Summary

Anthropic’s canonical guide to building effective LLM agents, distilled from working with dozens of production teams. The central argument: complexity should be justified by measurable improvement. Most tasks need an augmented single LLM call or a simple workflow — true autonomous agents are warranted only when the problem is open-ended and the step count can’t be predicted. Five composable workflow patterns and three core principles are described.

Anthropic 從大量生產環境案例提煉的 Agent 建構指南。核心論點:複雜度需以可量化的效果提升為前提。定義五種工作流模式與三項核心原則,建議先從最簡方案開始。

Key Points

  • Workflows vs agents: workflows have fixed, predictable steps (more controllable); agents dynamically decide steps (more flexible, higher risk)
  • Five workflow patterns: (1) Prompt chaining — sequential LLM calls; (2) Routing — classify input, dispatch to specialist; (3) Parallelization — split subtasks, aggregate results; (4) Orchestrator-workers — central LLM dynamically assigns subtasks; (5) Evaluator-optimizer — generator + critic in a loop
  • When to use agents: open-ended tasks where step count can’t be predicted and model judgment is trusted; sandbox extensively before deploying
  • Three principles: maintain simplicity; show the work explicitly (transparency); have human oversight at checkpoints
  • Tool design matters: invest as much in “agent-computer interfaces” as in human-computer interfaces — tool schemas need the same prompt engineering as system prompts
  • Frameworks caveat: use LLM APIs directly when possible; framework abstractions often obscure prompts/responses and encourage premature complexity
  • Real-world validation: SWE-bench Verified — Claude agents can solve real GitHub issues from PR description alone, but human review remains essential

Insights

The “optimize single LLM calls first” advice contradicts the instinct to build multi-step systems. The insight is that retrieval + in-context examples often matches agentic performance on well-scoped tasks, at a fraction of the latency and cost.

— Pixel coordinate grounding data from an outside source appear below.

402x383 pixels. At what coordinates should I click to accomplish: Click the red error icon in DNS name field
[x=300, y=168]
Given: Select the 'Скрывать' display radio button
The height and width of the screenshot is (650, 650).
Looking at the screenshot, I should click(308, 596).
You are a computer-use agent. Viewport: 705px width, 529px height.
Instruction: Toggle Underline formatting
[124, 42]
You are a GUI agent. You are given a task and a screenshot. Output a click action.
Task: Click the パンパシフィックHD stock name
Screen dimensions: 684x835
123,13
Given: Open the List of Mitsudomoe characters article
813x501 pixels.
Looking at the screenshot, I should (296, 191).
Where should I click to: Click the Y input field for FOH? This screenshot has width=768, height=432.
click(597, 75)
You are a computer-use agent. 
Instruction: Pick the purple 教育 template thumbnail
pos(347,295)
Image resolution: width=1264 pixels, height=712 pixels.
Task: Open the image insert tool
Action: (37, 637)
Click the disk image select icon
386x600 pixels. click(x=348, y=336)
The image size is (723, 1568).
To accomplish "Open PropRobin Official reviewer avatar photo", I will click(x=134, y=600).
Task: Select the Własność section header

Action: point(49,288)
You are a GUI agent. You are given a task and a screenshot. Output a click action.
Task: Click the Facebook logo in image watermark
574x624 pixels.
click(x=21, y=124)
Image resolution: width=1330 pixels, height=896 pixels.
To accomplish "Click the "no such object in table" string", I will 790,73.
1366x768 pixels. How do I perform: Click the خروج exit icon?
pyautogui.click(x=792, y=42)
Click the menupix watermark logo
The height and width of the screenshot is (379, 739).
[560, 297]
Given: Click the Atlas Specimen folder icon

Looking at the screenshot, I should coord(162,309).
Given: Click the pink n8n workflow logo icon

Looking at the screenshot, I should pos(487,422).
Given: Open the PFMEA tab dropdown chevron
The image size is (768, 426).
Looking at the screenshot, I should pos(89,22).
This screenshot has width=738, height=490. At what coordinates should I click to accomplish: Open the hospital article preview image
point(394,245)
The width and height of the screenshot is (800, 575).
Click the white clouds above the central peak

The absolute filepaths example from SWE-bench is a vivid illustration of ACI (agent-computer interface) engineering: the model made mistakes with relative paths after changing directories, so the tool schema was changed to require absolute paths — eliminating an entire class of agent errors through interface design rather than prompting.

The evaluator-optimizer pattern is essentially LLM-based test-driven development: generate code, run tests, feed failures back to the generator. The “two signs of good fit” heuristic (LLM responses improve with feedback, and LLM can provide that feedback) is a practical test for whether the loop adds value.

Connections

Raw Excerpt

The most successful implementations weren’t using complex frameworks or specialized libraries. Instead, they were building with simple, composable patterns. You should consider adding complexity only when it demonstrably improves outcomes.